This is a stressful time for ambitious teens, as many are pressing the button on their first college application submissions. Hitting--and hoping and wondering about their futures. Here's a trick/tip that really works. Your life is moving fast--it's moving at Vine video, Snapchat, Internet speed, in fact. That application--despite your care and thoroughness--is already dated. Convey that excitement to the admissions people. How? If you interviewed at the school, write directly to the person you interviewed with. If not, just choose someone in the admissions department. And write to them to share your news. To update your application. What news, you ask?
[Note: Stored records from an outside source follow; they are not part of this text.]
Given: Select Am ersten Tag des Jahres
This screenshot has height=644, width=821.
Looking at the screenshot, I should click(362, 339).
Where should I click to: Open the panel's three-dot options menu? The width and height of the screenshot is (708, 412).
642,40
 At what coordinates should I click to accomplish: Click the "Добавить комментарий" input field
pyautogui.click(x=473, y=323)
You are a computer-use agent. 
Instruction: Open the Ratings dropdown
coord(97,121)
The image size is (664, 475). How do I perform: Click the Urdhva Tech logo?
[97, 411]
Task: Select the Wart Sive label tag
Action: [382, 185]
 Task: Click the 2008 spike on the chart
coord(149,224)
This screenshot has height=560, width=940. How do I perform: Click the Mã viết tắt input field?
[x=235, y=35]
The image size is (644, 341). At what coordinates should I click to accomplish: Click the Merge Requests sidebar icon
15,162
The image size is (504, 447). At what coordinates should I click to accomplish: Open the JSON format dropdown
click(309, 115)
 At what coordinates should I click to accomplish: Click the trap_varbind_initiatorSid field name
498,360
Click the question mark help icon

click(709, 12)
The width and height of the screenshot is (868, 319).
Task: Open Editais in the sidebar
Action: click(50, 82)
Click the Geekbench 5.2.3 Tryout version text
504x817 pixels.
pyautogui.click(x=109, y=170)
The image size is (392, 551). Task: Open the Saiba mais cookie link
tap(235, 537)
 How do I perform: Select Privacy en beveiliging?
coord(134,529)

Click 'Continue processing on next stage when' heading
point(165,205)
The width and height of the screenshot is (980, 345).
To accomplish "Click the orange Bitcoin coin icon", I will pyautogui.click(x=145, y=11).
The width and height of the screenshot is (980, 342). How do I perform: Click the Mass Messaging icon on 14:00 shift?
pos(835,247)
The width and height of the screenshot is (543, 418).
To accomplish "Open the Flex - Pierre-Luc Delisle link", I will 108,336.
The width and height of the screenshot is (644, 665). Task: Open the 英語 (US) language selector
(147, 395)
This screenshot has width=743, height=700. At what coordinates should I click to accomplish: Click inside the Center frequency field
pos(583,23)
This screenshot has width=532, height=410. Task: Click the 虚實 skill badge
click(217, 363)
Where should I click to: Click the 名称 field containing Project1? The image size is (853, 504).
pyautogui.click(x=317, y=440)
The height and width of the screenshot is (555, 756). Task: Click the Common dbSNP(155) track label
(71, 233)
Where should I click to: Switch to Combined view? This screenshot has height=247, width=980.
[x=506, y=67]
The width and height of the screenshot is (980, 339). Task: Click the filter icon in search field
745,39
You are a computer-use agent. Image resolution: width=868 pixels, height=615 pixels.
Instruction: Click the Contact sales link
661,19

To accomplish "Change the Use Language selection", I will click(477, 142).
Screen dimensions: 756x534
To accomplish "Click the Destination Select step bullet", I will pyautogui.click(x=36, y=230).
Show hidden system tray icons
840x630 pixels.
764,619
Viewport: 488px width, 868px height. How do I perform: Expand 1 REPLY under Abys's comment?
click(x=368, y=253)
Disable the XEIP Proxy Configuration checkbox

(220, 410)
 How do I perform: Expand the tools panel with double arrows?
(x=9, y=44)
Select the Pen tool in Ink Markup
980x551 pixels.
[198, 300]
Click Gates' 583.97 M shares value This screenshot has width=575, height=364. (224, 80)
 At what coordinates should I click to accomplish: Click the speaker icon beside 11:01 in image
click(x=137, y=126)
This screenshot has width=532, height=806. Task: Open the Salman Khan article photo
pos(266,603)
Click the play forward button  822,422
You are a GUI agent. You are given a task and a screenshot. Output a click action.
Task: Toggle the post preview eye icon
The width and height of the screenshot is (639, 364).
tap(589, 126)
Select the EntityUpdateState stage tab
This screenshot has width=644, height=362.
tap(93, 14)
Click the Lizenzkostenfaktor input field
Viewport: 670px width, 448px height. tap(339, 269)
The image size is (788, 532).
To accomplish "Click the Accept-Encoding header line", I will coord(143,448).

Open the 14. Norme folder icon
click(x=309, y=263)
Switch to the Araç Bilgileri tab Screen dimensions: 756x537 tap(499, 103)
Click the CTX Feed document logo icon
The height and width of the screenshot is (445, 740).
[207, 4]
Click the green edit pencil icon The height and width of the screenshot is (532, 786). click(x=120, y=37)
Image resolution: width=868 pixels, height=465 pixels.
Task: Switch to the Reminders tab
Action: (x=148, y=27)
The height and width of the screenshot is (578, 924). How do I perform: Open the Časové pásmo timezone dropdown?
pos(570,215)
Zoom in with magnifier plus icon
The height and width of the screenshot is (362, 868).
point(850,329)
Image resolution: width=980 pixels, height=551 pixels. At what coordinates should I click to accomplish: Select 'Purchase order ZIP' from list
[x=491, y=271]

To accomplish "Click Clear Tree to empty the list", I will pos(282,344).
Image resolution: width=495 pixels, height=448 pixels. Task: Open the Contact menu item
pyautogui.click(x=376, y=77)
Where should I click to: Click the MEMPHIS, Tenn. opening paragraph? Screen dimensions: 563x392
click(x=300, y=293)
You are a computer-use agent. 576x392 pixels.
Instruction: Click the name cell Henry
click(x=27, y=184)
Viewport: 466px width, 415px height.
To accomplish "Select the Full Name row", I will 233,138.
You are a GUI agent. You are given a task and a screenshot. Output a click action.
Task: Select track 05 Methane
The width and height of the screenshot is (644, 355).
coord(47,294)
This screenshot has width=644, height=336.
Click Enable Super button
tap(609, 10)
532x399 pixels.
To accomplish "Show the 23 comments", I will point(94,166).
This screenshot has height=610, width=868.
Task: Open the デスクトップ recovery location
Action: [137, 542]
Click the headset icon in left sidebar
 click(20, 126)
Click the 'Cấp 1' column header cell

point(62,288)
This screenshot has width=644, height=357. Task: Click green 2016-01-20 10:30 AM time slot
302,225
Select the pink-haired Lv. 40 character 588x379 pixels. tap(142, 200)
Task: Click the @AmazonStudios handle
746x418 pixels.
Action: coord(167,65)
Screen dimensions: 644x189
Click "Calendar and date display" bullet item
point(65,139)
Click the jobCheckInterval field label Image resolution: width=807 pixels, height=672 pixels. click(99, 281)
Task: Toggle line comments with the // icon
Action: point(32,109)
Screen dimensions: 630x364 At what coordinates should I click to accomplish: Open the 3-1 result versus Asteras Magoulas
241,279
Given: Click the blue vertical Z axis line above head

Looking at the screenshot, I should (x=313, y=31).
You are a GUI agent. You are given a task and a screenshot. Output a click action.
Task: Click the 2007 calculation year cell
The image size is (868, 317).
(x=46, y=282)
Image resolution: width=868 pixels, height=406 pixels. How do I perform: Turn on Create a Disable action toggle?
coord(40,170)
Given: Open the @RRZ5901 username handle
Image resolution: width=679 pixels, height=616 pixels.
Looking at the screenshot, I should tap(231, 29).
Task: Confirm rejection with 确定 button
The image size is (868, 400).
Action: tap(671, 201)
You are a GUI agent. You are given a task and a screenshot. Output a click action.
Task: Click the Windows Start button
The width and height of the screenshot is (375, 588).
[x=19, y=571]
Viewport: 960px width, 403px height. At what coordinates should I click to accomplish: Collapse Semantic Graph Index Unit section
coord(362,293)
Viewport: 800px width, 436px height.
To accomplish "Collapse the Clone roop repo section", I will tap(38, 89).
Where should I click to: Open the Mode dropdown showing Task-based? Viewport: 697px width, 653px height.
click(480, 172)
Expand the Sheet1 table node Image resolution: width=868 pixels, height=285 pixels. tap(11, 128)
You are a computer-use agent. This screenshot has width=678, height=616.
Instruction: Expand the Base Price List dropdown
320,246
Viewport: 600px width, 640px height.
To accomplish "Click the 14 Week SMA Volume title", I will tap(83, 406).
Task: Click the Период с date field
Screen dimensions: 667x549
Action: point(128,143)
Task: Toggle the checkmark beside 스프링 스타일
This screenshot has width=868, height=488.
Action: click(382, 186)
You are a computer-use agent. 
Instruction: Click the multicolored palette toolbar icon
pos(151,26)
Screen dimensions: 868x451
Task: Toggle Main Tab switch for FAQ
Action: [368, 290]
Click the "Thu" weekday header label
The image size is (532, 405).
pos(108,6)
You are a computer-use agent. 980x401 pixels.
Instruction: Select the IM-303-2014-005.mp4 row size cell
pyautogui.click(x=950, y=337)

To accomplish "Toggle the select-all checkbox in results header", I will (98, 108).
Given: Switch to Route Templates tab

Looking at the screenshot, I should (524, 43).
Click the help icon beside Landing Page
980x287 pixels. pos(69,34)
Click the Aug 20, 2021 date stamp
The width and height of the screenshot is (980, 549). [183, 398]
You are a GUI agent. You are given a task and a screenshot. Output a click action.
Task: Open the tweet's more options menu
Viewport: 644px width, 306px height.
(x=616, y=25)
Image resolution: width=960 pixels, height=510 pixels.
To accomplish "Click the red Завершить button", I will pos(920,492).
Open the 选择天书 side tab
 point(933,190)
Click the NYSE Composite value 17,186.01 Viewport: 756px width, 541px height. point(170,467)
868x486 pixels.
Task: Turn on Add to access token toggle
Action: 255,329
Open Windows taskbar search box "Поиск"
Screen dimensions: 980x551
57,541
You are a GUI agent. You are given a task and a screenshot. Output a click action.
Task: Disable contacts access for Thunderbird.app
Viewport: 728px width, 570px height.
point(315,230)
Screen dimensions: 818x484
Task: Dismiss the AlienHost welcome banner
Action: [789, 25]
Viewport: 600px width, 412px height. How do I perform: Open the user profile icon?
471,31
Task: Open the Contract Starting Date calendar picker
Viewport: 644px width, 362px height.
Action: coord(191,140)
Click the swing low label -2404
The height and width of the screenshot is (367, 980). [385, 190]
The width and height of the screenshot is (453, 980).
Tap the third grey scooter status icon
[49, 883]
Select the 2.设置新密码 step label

Well, how about the news about you possibly securing an interview with Jeff Koons, your congressperson, Anderson Cooper or Bethany Mota? Just do or find something that is so wonderful you'd be remiss not to include it in your file. With the idea that you'd be doing the college a disservice, actually, by not letting them know about how rapidly and excitingly your life is changing. It's a bit of extra contact to make you stand out and show your sustained enthusiasm and desire. Try some version of the note below. Good luck!
Dear ___, I eagerly submitted my application to ___ on November 12. I'm writing now to share an important update to my application. The research for my book/film/documentary project about sexism in the workplace has taken a large step forward just this week with the recent story about the Karl Stefanonic, news anchor who wore the same suit every day for a year to prove a point about male/female expectations. It looks like I'll have a chance to interview Mr. Stefanonic, which should be a key element in success of my project. I realize you're extremely busy, but I thought this development was an important part of what I hope to bring to ____ University in the fall--and I hoped to add the note about my ongoing work to my application."